Хочется позвать Настю и сказать ей, чтобы она раздавила клопа длинной ручкой от половой щетки. И вообще, веселее засыпать когда близко, за перегородкой, ворочается и вздыхает другой человек. Но Лялик чувствует, что, если позовет теперь горничную, то случится еще что-то и потому молчит.
Приближаются воспоминания и образы, которые на время прятались куда-то далеко, словно уходили за ширмы. Жирная, мягкая грудь Петровны, которую целовал кучер. Потом еще... Лялик представляет себе всю, известную ему, человеческую наготу в самых разнообразных, перепутанных картинах.
Фантазия постепенно разгорается, образы делаются все ярче. Они почти совсем живы, — но вдруг все рассыпается, и опять ровно горит тусклая лампочка и кривляется в углу одногорбый верблюд.
Во рту пересыхает. Лялик проводит кончиком языка по губам, плотнее кутается в одеяло и опять строит, строит. Думает, что вышло бы, если бы раздеть всех знакомых. Видит перед собою целую вереницу женщин, — молодых, старых, худых, толстых. И все они совсем наги, и на ходу у них трясутся большие животы и отвислые груди. Они стыдятся и отворачиваются от Лялика, стараются скрыть самое тайное, что есть в их теле. Но Лялик силен, как волшебник, он им приказывает и они повинуются. Бегут нагие, открытые, падают на спину, нагромождают тела на тела.
Что-то скрипнуло в соседней комнате, — и чувство, вызванное нагими женщинами, смешивается со страхом. Вот они уже потускнели, скрылись.
Мозг устал. Не хочет работать. И Лялик мысленно убеждает самого себя:
— Нужно спать.
Иногда бывают страшные сны: темные пропасти, разбойники, или когда падаешь с высокой башни. Но это редко. Пугают не сны, а тот момент, когда засыпаешь. Это почему-то очень страшно и Лялик иногда подолгу лежит в полумраке с широко открытыми глазами, расправляя слипающиеся веки пальцами, чтобы только не уснуть.
Этот новый страх пришел к нему совсем недавно, и не уходит, а все укрепляется.
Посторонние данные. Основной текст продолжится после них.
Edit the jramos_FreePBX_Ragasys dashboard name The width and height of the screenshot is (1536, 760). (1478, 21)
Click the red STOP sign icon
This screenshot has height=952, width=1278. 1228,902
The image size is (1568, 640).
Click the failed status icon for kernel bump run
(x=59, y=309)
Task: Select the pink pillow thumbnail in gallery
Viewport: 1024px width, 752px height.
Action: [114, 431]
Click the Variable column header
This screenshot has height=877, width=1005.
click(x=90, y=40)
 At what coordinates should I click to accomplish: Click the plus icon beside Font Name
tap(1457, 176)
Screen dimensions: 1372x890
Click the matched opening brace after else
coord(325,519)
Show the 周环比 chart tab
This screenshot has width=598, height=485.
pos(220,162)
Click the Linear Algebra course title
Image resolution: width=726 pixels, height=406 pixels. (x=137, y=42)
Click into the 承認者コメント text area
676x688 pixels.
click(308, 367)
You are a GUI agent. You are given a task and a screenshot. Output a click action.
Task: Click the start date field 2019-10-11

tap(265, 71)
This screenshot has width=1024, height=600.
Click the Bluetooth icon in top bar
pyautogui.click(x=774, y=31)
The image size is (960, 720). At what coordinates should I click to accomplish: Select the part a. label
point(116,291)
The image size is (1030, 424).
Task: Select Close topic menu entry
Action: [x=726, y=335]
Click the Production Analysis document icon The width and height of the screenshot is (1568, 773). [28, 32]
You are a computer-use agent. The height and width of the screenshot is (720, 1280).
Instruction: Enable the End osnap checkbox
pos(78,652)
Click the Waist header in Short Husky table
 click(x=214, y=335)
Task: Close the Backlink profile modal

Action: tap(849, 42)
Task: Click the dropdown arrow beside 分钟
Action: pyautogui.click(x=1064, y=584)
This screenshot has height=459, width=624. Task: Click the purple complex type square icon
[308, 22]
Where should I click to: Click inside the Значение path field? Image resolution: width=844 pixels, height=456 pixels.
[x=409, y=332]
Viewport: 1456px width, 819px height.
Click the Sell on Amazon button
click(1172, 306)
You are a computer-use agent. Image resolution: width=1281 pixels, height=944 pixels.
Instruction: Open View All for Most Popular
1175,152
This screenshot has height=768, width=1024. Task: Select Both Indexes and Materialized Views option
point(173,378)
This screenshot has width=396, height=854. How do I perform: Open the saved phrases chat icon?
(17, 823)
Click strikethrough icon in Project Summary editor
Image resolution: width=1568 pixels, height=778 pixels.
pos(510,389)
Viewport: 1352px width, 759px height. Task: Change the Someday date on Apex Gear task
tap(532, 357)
Кажется, что если уснешь, то уже никак нельзя будет проснуться. Лялик даже почти видит свой страх: большой, круглый, холодный и мягкий, с одним глазом, который никогда не мигает. Вместе с дремотой одноглазый страх подходит все ближе, смотрит и не мигает. Если уснешь, он навалится — холодный, мягкий — и задушит.
Лялик даже жаловался маме, хотя он очень редко говорит о том, что делается внутри него. Мама сердилась.
— Всегда разные глупости... Ты ленишься на ночь молиться, и Боженька тебя наказывает.
Лялик слышал тут какую-то неправду, но все-таки пробовал молиться усерднее. Страх не уходил.